Work required = Please give back only the lines below from the one containing "О проекте (68, 2421)" to the one containing "Авторские права (77, 2435)", each repeated word for word, both ends included.
┄┄┄┄┄┄┄┄┄┄
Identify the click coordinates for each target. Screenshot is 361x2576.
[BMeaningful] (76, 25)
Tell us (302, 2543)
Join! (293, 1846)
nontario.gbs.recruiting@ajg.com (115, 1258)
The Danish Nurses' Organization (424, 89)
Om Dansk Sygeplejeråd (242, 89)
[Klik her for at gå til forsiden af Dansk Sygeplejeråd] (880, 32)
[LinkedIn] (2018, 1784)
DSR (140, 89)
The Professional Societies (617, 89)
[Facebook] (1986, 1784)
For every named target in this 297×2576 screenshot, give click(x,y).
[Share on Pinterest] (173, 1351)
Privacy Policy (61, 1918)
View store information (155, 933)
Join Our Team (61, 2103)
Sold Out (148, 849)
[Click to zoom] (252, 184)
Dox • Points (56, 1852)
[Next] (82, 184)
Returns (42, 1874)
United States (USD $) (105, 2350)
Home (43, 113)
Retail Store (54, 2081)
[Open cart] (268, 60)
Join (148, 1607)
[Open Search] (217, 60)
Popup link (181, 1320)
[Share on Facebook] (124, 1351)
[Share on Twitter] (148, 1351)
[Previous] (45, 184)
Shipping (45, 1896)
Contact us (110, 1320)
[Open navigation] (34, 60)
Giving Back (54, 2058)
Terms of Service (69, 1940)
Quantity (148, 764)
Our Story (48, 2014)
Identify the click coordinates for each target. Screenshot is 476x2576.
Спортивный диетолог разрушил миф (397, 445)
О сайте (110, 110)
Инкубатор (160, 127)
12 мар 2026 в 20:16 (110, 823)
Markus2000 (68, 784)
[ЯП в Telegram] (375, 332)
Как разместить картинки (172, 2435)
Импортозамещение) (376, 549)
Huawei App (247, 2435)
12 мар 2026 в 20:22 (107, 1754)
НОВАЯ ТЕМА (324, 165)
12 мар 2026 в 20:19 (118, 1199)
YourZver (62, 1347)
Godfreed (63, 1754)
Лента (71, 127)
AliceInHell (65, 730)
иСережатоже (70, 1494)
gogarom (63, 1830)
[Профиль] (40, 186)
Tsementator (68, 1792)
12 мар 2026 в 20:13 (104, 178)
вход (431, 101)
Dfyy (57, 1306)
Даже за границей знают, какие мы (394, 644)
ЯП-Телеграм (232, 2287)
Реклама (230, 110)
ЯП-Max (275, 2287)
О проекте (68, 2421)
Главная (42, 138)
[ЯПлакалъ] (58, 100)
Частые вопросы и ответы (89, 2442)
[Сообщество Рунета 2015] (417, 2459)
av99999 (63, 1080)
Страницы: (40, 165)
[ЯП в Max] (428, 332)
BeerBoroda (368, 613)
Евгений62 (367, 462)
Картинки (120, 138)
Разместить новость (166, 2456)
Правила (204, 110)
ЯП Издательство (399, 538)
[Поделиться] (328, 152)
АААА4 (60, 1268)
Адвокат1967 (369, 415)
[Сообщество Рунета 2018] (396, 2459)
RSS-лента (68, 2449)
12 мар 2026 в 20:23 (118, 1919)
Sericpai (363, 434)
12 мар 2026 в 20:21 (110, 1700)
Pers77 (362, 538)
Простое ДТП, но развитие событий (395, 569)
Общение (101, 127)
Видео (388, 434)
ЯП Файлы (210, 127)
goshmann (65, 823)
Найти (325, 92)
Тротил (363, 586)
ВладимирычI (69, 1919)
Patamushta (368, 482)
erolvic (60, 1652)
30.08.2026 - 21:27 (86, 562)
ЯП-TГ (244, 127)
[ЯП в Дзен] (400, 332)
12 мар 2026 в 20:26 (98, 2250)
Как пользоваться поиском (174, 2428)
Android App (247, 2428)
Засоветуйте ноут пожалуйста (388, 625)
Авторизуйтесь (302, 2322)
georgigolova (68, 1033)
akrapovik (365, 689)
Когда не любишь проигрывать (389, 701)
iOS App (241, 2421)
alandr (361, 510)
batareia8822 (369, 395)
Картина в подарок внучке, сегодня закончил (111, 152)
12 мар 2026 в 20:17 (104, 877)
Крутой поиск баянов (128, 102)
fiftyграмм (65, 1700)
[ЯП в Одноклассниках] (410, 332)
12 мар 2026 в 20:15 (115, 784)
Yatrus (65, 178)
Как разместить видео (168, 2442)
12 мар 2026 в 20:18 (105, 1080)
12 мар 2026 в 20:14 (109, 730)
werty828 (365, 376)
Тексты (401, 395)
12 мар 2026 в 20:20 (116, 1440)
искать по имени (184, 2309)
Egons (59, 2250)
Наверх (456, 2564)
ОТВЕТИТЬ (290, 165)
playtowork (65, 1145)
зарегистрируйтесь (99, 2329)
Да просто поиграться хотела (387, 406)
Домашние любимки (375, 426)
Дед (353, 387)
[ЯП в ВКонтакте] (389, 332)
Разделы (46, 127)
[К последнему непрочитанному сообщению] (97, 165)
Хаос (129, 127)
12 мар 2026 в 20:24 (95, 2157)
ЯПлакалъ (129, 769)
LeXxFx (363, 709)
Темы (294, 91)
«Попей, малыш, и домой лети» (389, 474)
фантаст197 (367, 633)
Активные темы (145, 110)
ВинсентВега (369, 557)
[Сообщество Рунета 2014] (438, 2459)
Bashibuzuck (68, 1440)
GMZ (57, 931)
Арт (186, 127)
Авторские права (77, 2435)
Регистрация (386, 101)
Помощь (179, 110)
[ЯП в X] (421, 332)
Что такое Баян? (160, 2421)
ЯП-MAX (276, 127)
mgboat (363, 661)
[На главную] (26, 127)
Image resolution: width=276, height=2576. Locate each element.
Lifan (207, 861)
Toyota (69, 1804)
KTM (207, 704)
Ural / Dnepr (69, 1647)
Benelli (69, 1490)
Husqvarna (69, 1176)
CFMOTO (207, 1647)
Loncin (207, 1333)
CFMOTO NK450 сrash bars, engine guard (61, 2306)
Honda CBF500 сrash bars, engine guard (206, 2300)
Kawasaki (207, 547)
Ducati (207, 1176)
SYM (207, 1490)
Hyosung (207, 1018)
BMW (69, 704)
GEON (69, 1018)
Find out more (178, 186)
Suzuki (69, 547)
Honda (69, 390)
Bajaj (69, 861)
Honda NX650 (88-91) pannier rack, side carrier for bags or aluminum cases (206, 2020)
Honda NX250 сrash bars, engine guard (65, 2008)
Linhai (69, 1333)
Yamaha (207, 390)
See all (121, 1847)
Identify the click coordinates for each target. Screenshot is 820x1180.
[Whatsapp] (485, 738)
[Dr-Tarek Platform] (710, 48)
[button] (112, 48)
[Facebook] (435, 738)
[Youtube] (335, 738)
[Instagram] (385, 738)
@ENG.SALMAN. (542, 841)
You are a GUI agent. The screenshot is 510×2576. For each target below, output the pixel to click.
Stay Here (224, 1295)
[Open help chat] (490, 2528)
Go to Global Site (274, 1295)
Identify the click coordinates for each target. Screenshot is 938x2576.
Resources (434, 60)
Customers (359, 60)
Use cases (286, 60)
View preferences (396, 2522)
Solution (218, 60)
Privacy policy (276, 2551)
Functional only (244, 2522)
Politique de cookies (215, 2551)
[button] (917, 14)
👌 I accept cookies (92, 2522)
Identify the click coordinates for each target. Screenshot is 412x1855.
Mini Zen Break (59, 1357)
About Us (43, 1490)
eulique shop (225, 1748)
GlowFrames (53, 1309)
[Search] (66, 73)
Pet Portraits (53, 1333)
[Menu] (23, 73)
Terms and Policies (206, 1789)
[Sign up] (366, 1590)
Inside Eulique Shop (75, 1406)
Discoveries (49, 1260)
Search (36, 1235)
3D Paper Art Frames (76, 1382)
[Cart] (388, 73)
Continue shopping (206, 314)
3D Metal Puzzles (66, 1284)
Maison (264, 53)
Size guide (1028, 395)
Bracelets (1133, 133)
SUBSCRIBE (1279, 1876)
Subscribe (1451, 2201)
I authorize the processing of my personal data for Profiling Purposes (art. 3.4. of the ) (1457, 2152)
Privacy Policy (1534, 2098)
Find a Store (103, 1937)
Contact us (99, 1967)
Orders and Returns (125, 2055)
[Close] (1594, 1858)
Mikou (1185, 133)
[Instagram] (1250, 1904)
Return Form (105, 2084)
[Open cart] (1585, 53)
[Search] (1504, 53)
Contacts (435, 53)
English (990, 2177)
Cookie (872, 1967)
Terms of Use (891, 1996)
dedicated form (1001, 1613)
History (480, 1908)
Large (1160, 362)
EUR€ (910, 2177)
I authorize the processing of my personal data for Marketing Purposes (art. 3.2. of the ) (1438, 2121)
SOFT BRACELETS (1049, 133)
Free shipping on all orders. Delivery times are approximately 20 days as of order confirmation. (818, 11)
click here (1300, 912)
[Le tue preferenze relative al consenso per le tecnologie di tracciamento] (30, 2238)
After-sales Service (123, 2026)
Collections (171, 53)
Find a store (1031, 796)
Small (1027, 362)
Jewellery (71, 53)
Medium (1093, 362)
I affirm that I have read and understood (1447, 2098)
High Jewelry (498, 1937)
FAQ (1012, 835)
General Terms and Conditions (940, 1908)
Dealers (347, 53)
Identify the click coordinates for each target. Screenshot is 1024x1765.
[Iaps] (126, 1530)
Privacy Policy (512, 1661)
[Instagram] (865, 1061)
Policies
┄┄┄┄┄┄┄┄┄┄
Answer =
О проекте (68, 2421)
Главная (42, 138)
[ЯПлакалъ] (58, 100)
Частые вопросы и ответы (89, 2442)
[Сообщество Рунета 2015] (417, 2459)
av99999 (63, 1080)
Страницы: (40, 165)
[ЯП в Max] (428, 332)
BeerBoroda (368, 613)
Евгений62 (367, 462)
Картинки (120, 138)
Разместить новость (166, 2456)
Правила (204, 110)
ЯП Издательство (399, 538)
[Поделиться] (328, 152)
АААА4 (60, 1268)
Адвокат1967 (369, 415)
[Сообщество Рунета 2018] (396, 2459)
RSS-лента (68, 2449)
12 мар 2026 в 20:23 (118, 1919)
Sericpai (363, 434)
12 мар 2026 в 20:21 (110, 1700)
Pers77 (362, 538)
Простое ДТП, но развитие событий (395, 569)
Общение (101, 127)
Видео (388, 434)
ЯП Файлы (210, 127)
goshmann (65, 823)
Найти (325, 92)
Тротил (363, 586)
ВладимирычI (69, 1919)
Patamushta (368, 482)
erolvic (60, 1652)
30.08.2026 - 21:27 (86, 562)
ЯП-TГ (244, 127)
[ЯП в Дзен] (400, 332)
12 мар 2026 в 20:26 (98, 2250)
Как пользоваться поиском (174, 2428)
Android App (247, 2428)
Засоветуйте ноут пожалуйста (388, 625)
Авторизуйтесь (302, 2322)
georgigolova (68, 1033)
akrapovik (365, 689)
Когда не любишь проигрывать (389, 701)
iOS App (241, 2421)
alandr (361, 510)
batareia8822 (369, 395)
Картина в подарок внучке, сегодня закончил (111, 152)
12 мар 2026 в 20:17 (104, 877)
Крутой поиск баянов (128, 102)
fiftyграмм (65, 1700)
[ЯП в Одноклассниках] (410, 332)
12 мар 2026 в 20:15 (115, 784)
Yatrus (65, 178)
Как разместить видео (168, 2442)
12 мар 2026 в 20:18 (105, 1080)
12 мар 2026 в 20:14 (109, 730)
werty828 (365, 376)
Тексты (401, 395)
12 мар 2026 в 20:20 (116, 1440)
искать по имени (184, 2309)
Egons (59, 2250)
Наверх (456, 2564)
ОТВЕТИТЬ (290, 165)
playtowork (65, 1145)
зарегистрируйтесь (99, 2329)
Да просто поиграться хотела (387, 406)
Домашние любимки (375, 426)
Дед (353, 387)
[ЯП в ВКонтакте] (389, 332)
Разделы (46, 127)
[К последнему непрочитанному сообщению] (97, 165)
Хаос (129, 127)
12 мар 2026 в 20:24 (95, 2157)
ЯПлакалъ (129, 769)
LeXxFx (363, 709)
Темы (294, 91)
«Попей, малыш, и домой лети» (389, 474)
фантаст197 (367, 633)
Активные темы (145, 110)
ВинсентВега (369, 557)
[Сообщество Рунета 2014] (438, 2459)
Bashibuzuck (68, 1440)
GMZ (57, 931)
Арт (186, 127)
Авторские права (77, 2435)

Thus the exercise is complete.